On Mon, 9 Oct 2023 at 17:05, Richard Sandiford
<richard.sandif...@arm.com> wrote:
>
> Prathamesh Kulkarni <prathamesh.kulka...@linaro.org> writes:
> > Hi,
> > The attached patch attempts to fix PR111648.
> > As mentioned in PR, the issue is when a1 is a multiple of vector
> > length, we end up creating following encoding in result: { base_elem,
> > arg[0], arg[1], ... } (assuming S = 1),
> > where arg is chosen input vector, which is incorrect, since the
> > encoding originally in arg would be: { arg[0], arg[1], arg[2], ... }
> >
> > For the test-case mentioned in PR, vectorizer pass creates
> > VEC_PERM_EXPR<arg0, arg, sel> where:
> > arg0: { -16, -9, -10, -11 }
> > arg1: { -12, -5, -6, -7 }
> > sel = { 3, 4, 5, 6 }
> >
> > arg0, arg1 and sel are encoded with npatterns = 1 and nelts_per_pattern = 3.

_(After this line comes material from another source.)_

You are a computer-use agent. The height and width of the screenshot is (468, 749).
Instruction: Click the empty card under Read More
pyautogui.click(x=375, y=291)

> > Since a1 = 4 and arg_len = 4, it ended up creating the result with
> > following encoding:
> > res = { arg0[3], arg1[0], arg1[1] } // npatterns = 1, nelts_per_pattern = 3
> >       = { -11, -12, -5 }
> >
> > So for res[3], it used S = (-5) - (-12) = 7
> > And hence computed it as -5 + 7 = 2.
> > instead of selecting arg1[2], ie, -6.
> >
> > The patch tweaks valid_mask_for_fold_vec_perm_cst_p to punt if a1 is a 
> > multiple
> > of vector length, so a1 ... ae select elements only from stepped part
> > of the pattern
> > from input vector and return false for this case.
> >
> > Since the vectors are VLS, fold_vec_perm_cst then sets:
> > res_npatterns = res_nelts
> > res_nelts_per_pattern  = 1
> > which seems to fix the issue by encoding all the elements.
> >
> > The patch resulted in Case 4 and Case 5 failing from test_nunits_min_2 
> > because
> > they used sel = { 0, 0, 1, ... } and {len, 0, 1, ... } respectively,
> > which used a1 = 0, and thus selected arg1[0].
> >
> > I removed Case 4 because it was already covered in test_nunits_min_4,
> > and moved Case 5 to test_nunits_min_4, with sel = { len, 1, 2, ... }
> > and added a new Case 9 to test for this issue.
> >
> > Passes bootstrap+test on aarch64-linux-gnu with and without SVE,
> > and on x86_64-linux-gnu.
> > Does the patch look OK ?
> >
> > Thanks,
> > Prathamesh
> >
> > [PR111648] Fix wrong code-gen due to incorrect VEC_PERM_EXPR folding.
> >
> > gcc/ChangeLog:
> >       PR tree-optimization/111648
> >       * fold-const.cc (valid_mask_for_fold_vec_perm_cst_p): Punt if a1
> >       is a multiple of vector length.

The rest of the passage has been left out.